Give the Gift of Christmas Traditions

Rhonda RobinsonBy Rhonda Robinson4 Minutes

Christmas traditions. The very word, “tradition” has a regal tone that commands respect and adherence. So much so, it’s easy to shy away from them. After all, many of us are still honor-bound to the traditions we inherited from our parents. So we don’t create new ones. However, even the smallest traditions, can create great childhood memories as well as a sense of belonging and security for your children.

When you think about it, children have very little control over their world. Their lives are both filled with new experiences and tightly controlled. They have no power over whether or not they will go to school, sleep, eat, or when they can freely play. All of which is as it should be. But even within those confines, children can feel like they are at a loss for what will happen next. Traditions, (like good routines) give them a sense of knowing what will happen in the future —something good they can look forward to.

Before you file this away in the “gee Mr. Obvious” folder, consider this: although we know this, we don’t often consider it as something children must contend with. The fact that they live in a world that is highly unpredictable and have no power to adjust it. This can lead to all kinds of insecurities and fears. Too often, we as parents just don’t take a moment to look at the world through our children’s eyes.

Christmas is a perfect time of year to create those little traditions that can add so much to your children’s childhood.

Here are just a few ideas to get you started.
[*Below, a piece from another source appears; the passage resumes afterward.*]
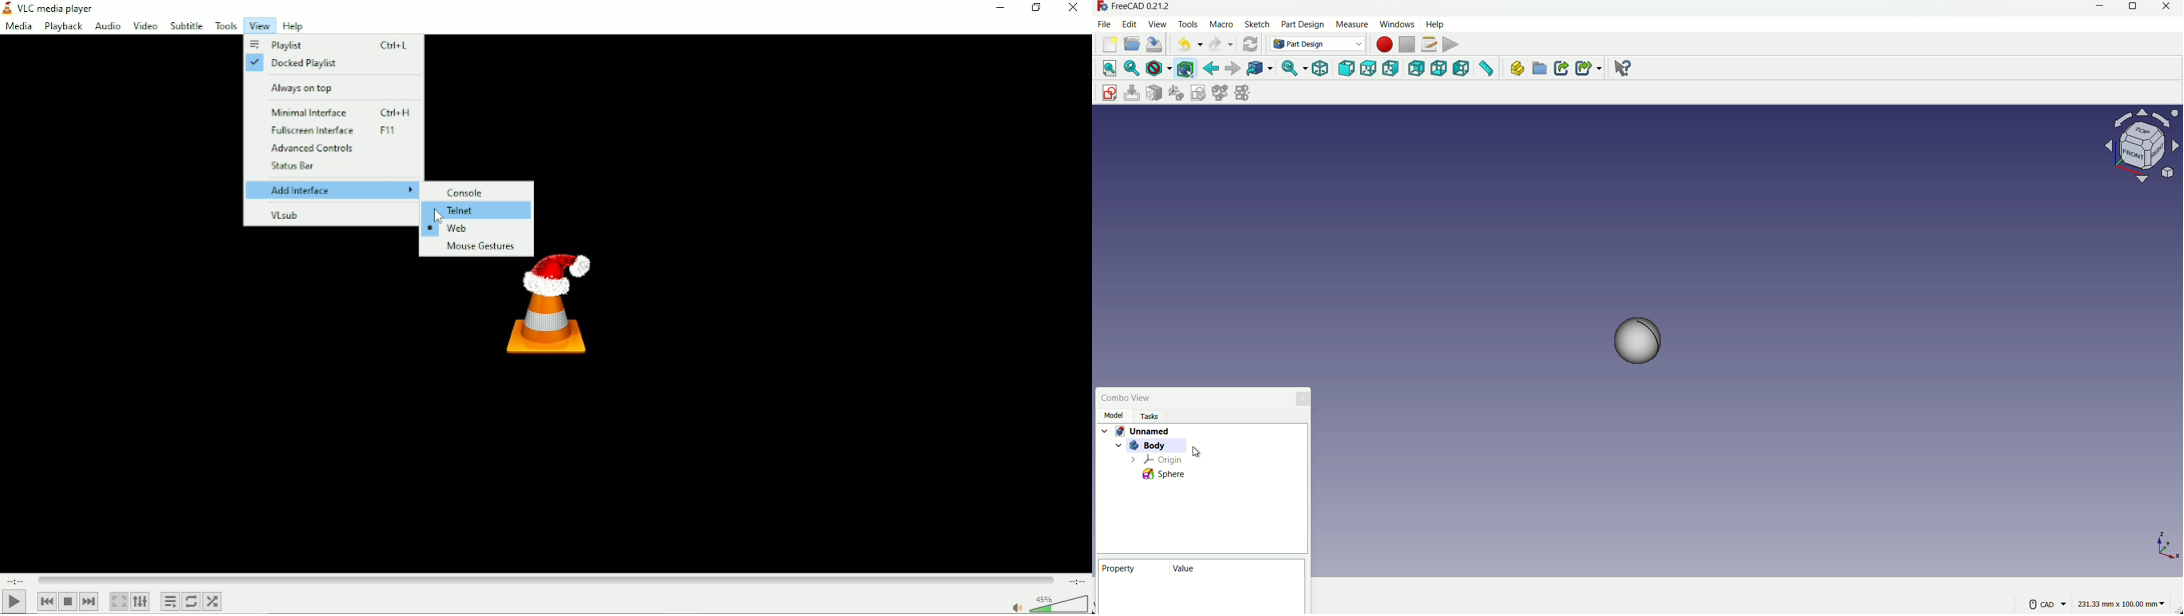 This screenshot has height=616, width=2184. What do you see at coordinates (1451, 44) in the screenshot?
I see `execute macros` at bounding box center [1451, 44].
  • If you get a real tree, make it a family excursion, and have the children “vote” on the perfect tree.
  • Add a little mystery to Christmas morning by filling the tree with candy canes after everyone is asleep.
  • Begin playing Christmas music in the house for a span of time, such as the week of Christmas.
  • Every year pick a new Christmas book to read aloud in the evenings.
  • Of course, Christmas movies and hot cocoa are always a good choice.

The wonderful part of filling childhoods with memories is that you can very easily do it by simply repeating it more than once.

Children love repetition. That is the secret sauce.

It’s not what you do, it’s when and how often. The simplest events, when combined with sights, sounds, and scents such as cookies in the oven on Christmas Eve with music playing while putting together a puzzle. Do it more than once and you have a cherished childhood memory.

When you combine the repetition with environmental changes, such as music in the air it embeds in their young minds the joy of childhood, and Christmas deep in their memory.

Many children use Christmas as their time markers. They count Christmas’ as a way to understand time. They remember so much, perhaps it is because Christmas naturally touches delights all of the senses. But even more so, the spirit. Don’t miss the opportunity to tell the story of the birth of Christ.